Percona Server moved to https://jira.percona.com/projects/PS

Bug #1475107
Comment #2

Comment 2 for bug 1475107

Revision history for this message

Yura Sorokin (yura-sorokin) wrote on 2015-08-19:

Consider 2 test cases included in
https://github.com/percona-ysorokin/percona-server/commit/5749da6de8e4d1ecd4970ad32886379b3bb80c57

1. We are using fully-qualified table names (rpl_bug1475107working.test).
  DROP TABLE IF EXISTS db1.table1;
2. We are using "USE db1;" statement (rpl_bug1475107working.test).
  USE db1;
  ...
  DROP TABLE IF EXISTS table1;

The difference in behavior turned out to be with mysql_execute_command() at sql_parse.cc:2609
The following code fragment behaves differently in case (1) and (2)

sql_parse.cc:2694
#ifdef HAVE_REPLICATION
  if (unlikely(thd->slave_thread))
  {
    // Database filters.
    if (lex->sql_command != SQLCOM_BEGIN &&
        lex->sql_command != SQLCOM_COMMIT &&
        lex->sql_command != SQLCOM_SAVEPOINT &&
        lex->sql_command != SQLCOM_ROLLBACK &&
        lex->sql_command != SQLCOM_ROLLBACK_TO_SAVEPOINT &&
        !rpl_filter->db_ok(thd->db))
      DBUG_RETURN(0);

The problem is that in case (1) "thd->db" is set to a database name which is not even mentioned in the original SQL statement "DROP TABLE IF EXISTS db1.table1;". In case of running via MTR, it was set to "test". So, rpl_filter->db_ok(thd->db) checking returned "true" as database "test" is not a name in the replication ignore list.

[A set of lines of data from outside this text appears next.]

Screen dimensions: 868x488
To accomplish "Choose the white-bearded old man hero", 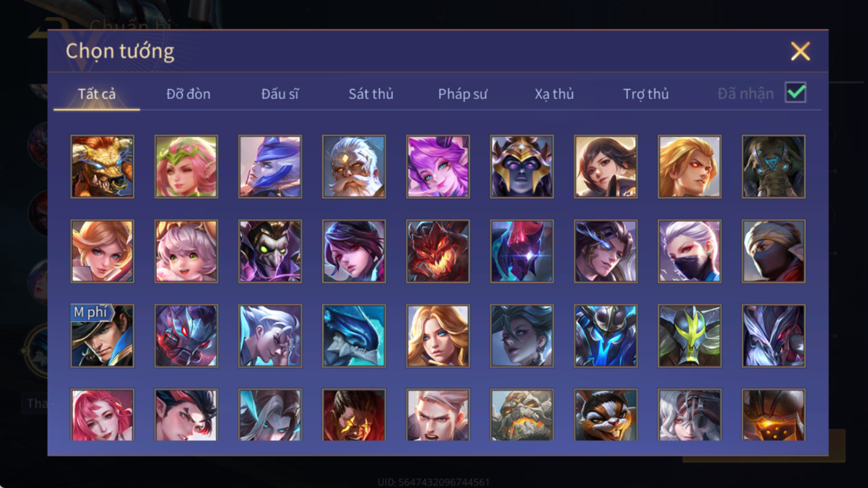I will (354, 167).
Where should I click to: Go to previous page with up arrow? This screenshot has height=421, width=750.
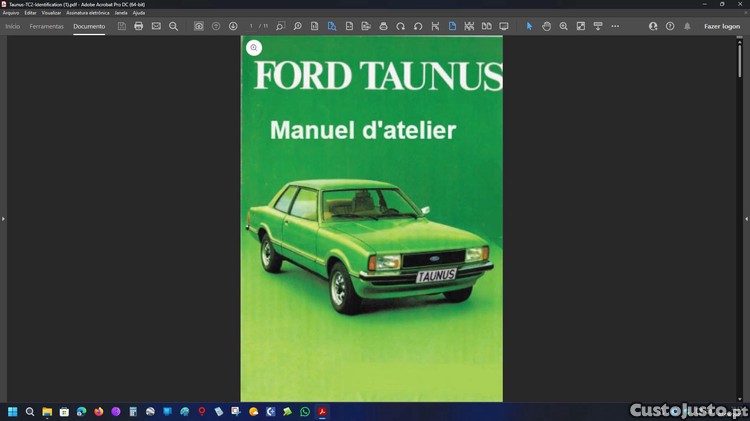click(x=216, y=26)
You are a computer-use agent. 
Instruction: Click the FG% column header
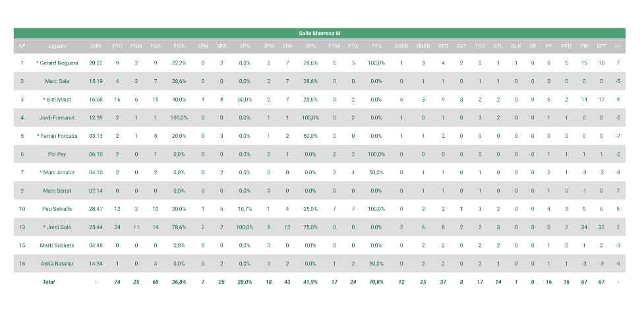coord(179,46)
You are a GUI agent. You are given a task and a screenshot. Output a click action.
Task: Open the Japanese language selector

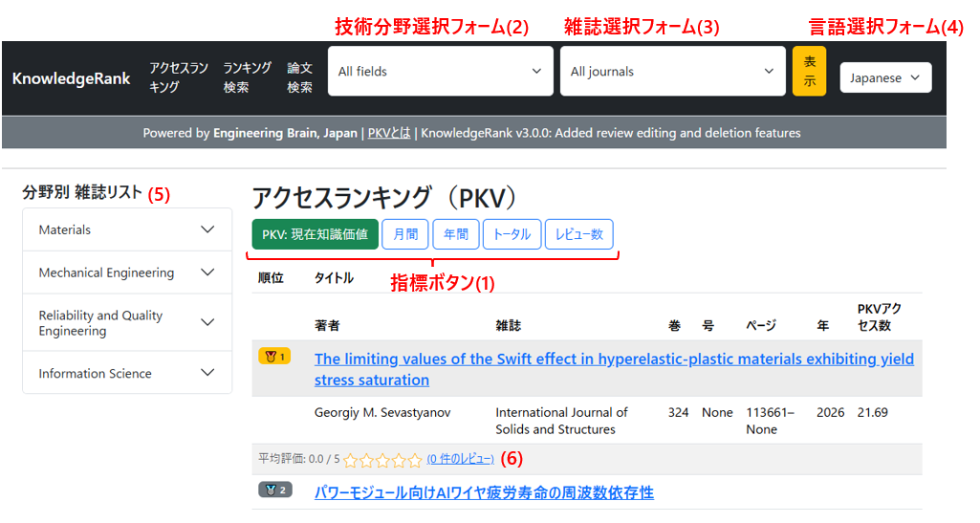885,78
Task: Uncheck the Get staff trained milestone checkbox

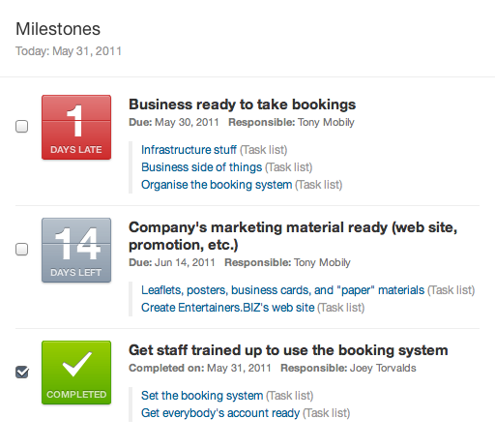Action: 22,372
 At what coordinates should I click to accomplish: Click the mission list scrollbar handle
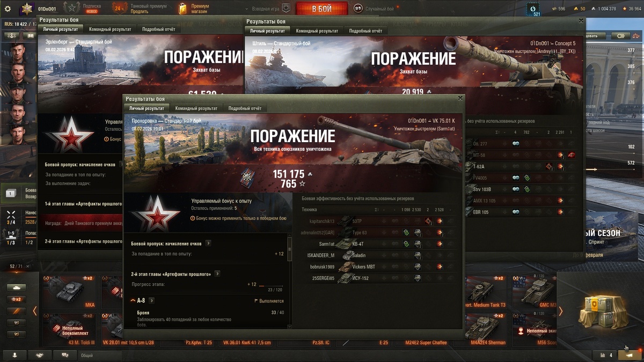click(x=290, y=249)

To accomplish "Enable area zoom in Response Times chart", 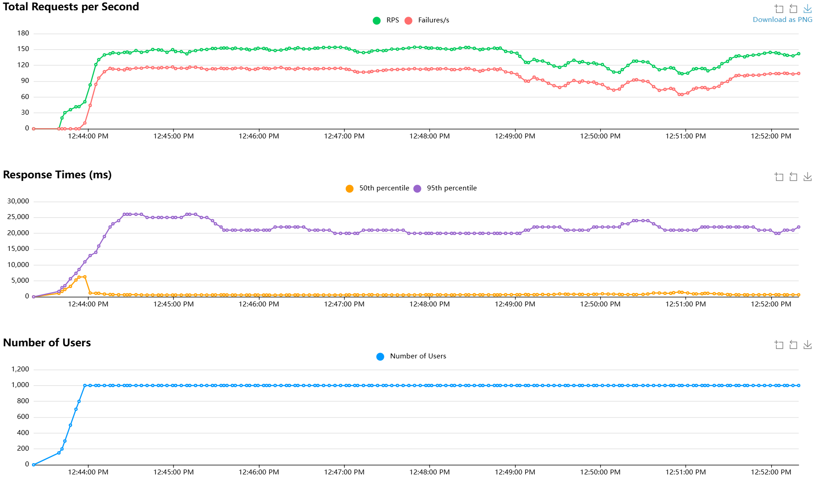I will coord(779,177).
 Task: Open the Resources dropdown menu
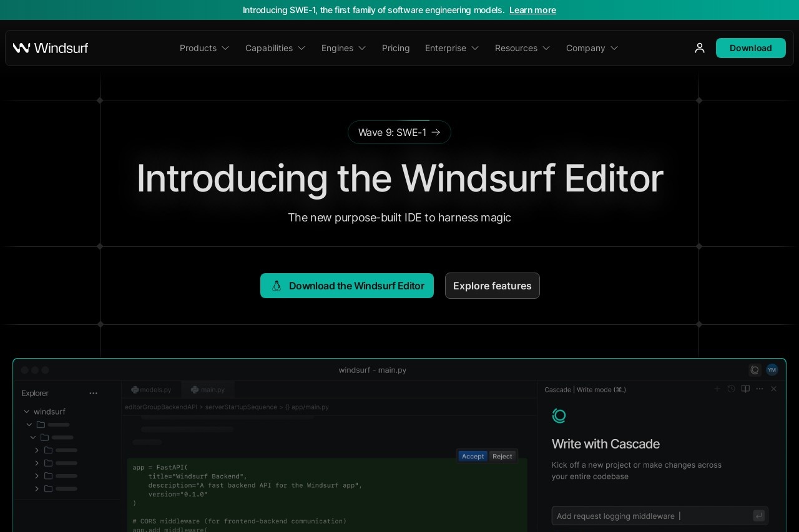(522, 48)
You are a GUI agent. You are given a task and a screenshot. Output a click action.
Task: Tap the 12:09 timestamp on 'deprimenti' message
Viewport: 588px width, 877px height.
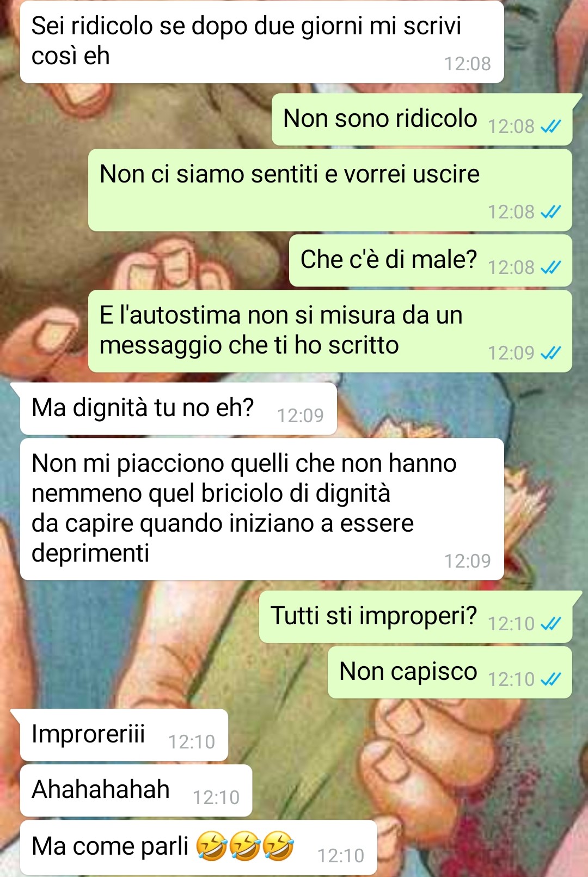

Therefore, "DBUG_RETURN(0)" was skipped.
Later, at sql_parse.cc:2785
    if (!(lex->sql_command == SQLCOM_UPDATE_MULTI) &&
!(lex->sql_command == SQLCOM_SET_OPTION) &&
!(lex->sql_command == SQLCOM_DROP_TABLE &&
          lex->drop_temporary && lex->drop_if_exists) &&
        all_tables_not_ok(thd, all_tables))
    {
      /* we warn the slave SQL thread */
      my_message(ER_SLAVE_IGNORED_TABLE, ER(ER_SLAVE_IGNORED_TABLE), MYF(0));

this function set error in thd->m_stmt_da to ER_SLAVE_IGNORED_TABLE and immediately returned "0".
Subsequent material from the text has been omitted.